(Stored data)
◇ ◇ ◇ ◇ ◇

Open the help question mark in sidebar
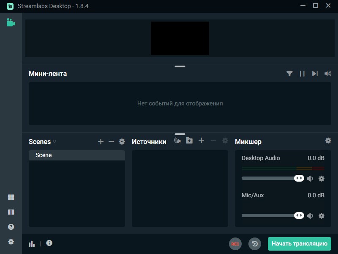click(x=10, y=226)
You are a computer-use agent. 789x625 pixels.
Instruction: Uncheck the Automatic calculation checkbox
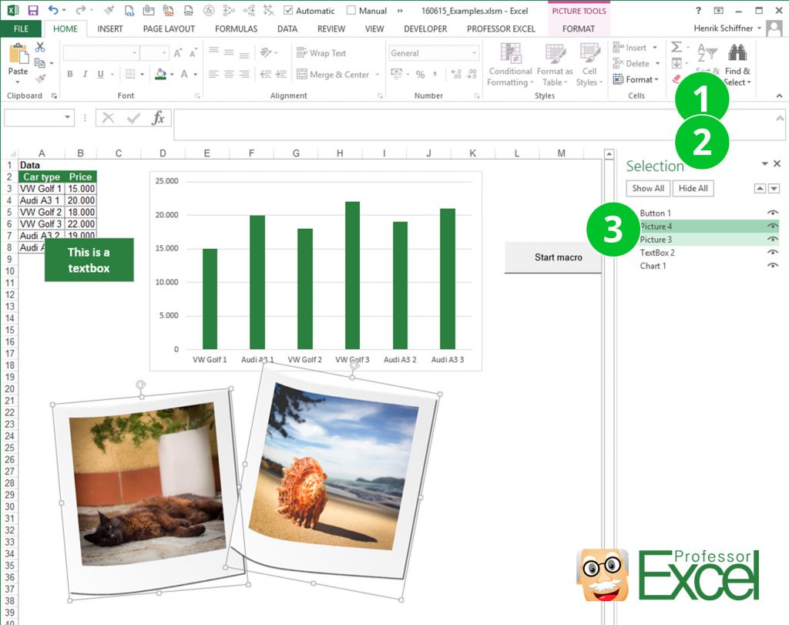pos(288,11)
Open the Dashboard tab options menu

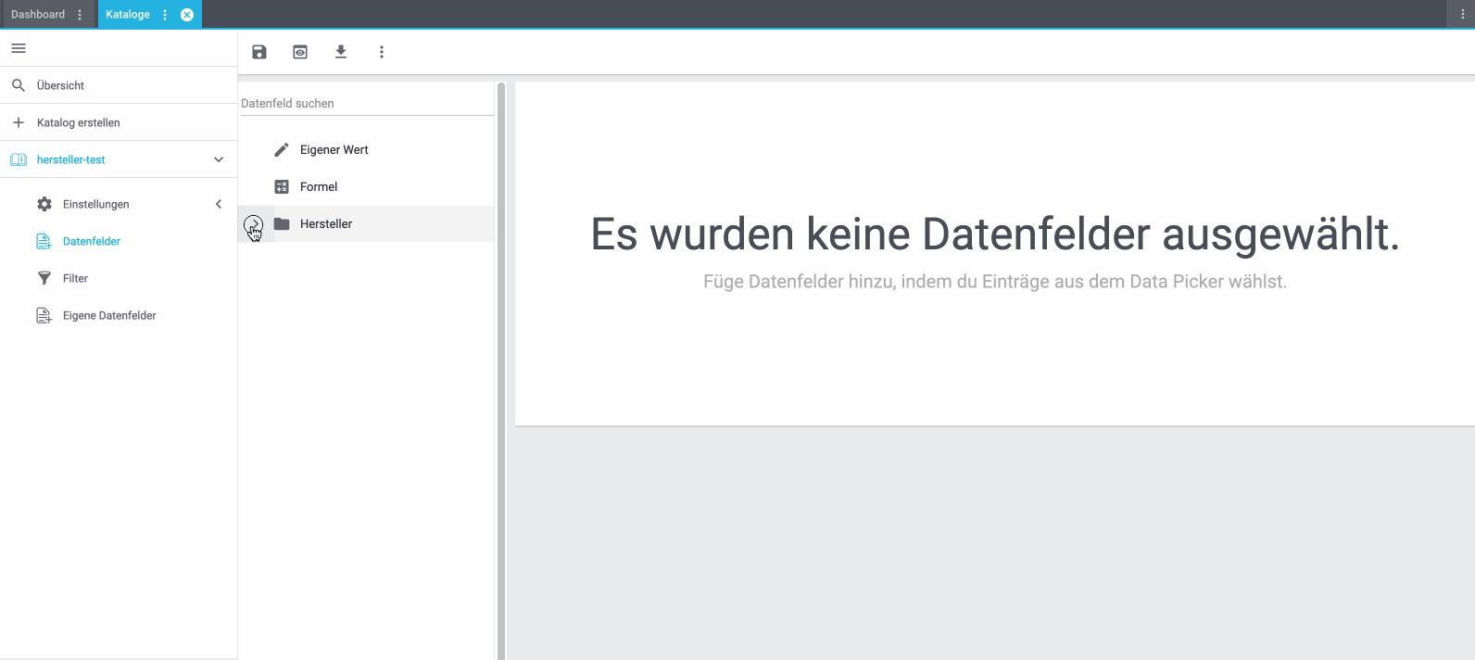click(x=80, y=15)
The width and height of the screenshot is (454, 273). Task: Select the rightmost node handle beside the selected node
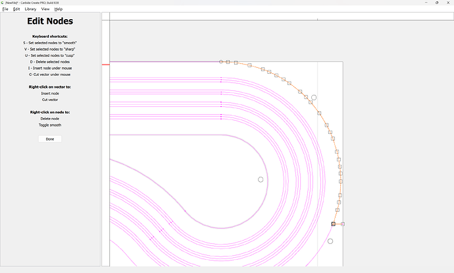pyautogui.click(x=343, y=224)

◇ ◇ ◇ ◇ ◇

What you will do:
Reproduce the entries exactly. Do not carry over any picture.

Output below:
Open the help question mark in sidebar
click(x=10, y=226)
You are a computer-use agent. 789x625 pixels.
Instruction: Uncheck the Automatic calculation checkbox
pos(288,11)
Open the Dashboard tab options menu

click(x=80, y=15)
The width and height of the screenshot is (454, 273). Task: Select the rightmost node handle beside the selected node
pyautogui.click(x=343, y=224)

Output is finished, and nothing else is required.